- _抜粋_:
先日行われたドラフト会議で話題となったのが、オリックスの大量14選手指名でした。内訳は投手5、捕手2、内野手3、外野手4と数的にはバランスの取れた指名となりましたが、近年では稀に見る大量指名。その数字を見て「過去の大量指名は?」とふと疑問に思い、ドラフトに関する資料を調べてみました。

このドラフト会議ですが、元々はアメリカのフットボール界が1935年から採用していた制度を日本でも1965年から取り入れたもの。趣旨としては「戦力の均衡を計る」システムでありました。それからドラフト外なども併用されつつ、近年の逆指名枠、自由競争枠といった制度へと変遷を遂げています。

さて今回のオリックスのように10名以上の選手を大量に指名した例は、ドラフト会議の歴史上は初期に多く見受けられます。第1回ではサンケイ、東京、広島、阪急、大洋、西鉄、中日と実に7球団が10名以上の選手を指名しています。最多は広島の18選手指名でしたが、さすがに大量に指名した中にはダイヤの原石も存在し、93勝をあげた白石静生投手や、現役通算1522安打をマークした水谷実雄投手(指名時は投手としての指名)など、それなりの結果も伴っていたようです。

しかしこの当時は現在のように指名=入団とは言えず、最終的には指名権の失効や放棄といった形に終る事が多くありました。それから1972年の第8回ドラフト会議までに10選手以上の指名は延べ96球団中40球団にものぼり、「入団するか、しないかは二の次。まずは交渉権の獲得を」といった形での大量指名全盛の時期でした。

- _表示データ_:
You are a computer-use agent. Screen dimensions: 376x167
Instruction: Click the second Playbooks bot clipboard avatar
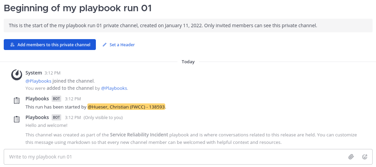pos(17,119)
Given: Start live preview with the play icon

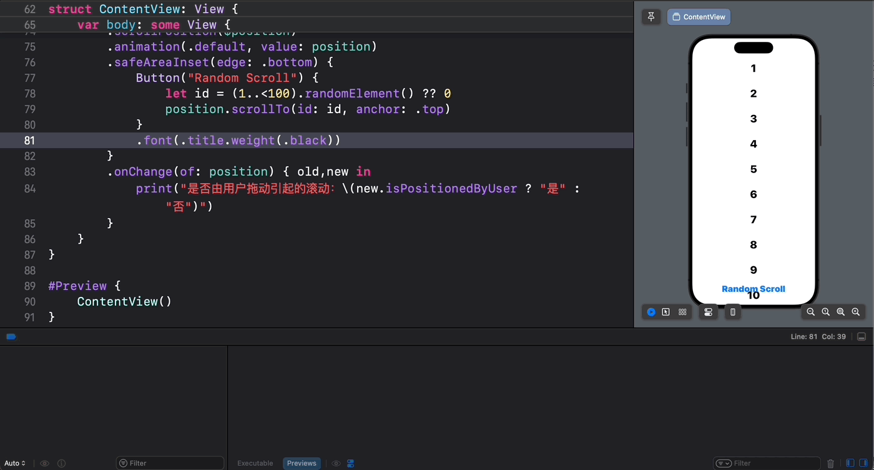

- _取り組む課題_:
1. ドラフト会議の文章をもとに、次の問いに答えること。
(a) 今回のドラフト会議でオリックスは何人の選手を指名したか。
(b) 日本でドラフト制度が取り入れられたのは何年からか。
(c) 第1回ドラフト会議で最も多くの選手を指名した球団はどこで、何人指名したか。
2. ドラフト会議の文章を、最後の文のあとから書き継ぐこと。

- _想定される解答_:
1.
(a) 14人
(b) 1965年
(c) 広島、18人

2.
その後、第10回のドラフト会議からは指名選手は6人以内(第14・15・16回は4名以内。ドラフト外を除く)となり、第26回のドラフトまで続くこの人数枠のために、大量指名から確実に入団する選手を指名する傾向に変わりました。

この間はさすがに10名を超える選手の獲得はほとんど見受けることはなくなりましたが、一際目立つのが1981年第17回のドラフト会議にて西武ライオンズがドラフト6位までの6選手に加えて、ドラフト外で8選手の計14選手を指名(うち1名は入団せず)。しかも単に数で勝負ということはなく、入団全選手が1軍を経験し、しかも現在も現役を続ける伊東勤捕手、工藤公康投手(現読売)、秋山幸二外野手(現福岡ダイエー)など多数の西武黄金期を支える選手を輩出し、今年のオリックスがあやかりたくなるほどの大成功を収めました。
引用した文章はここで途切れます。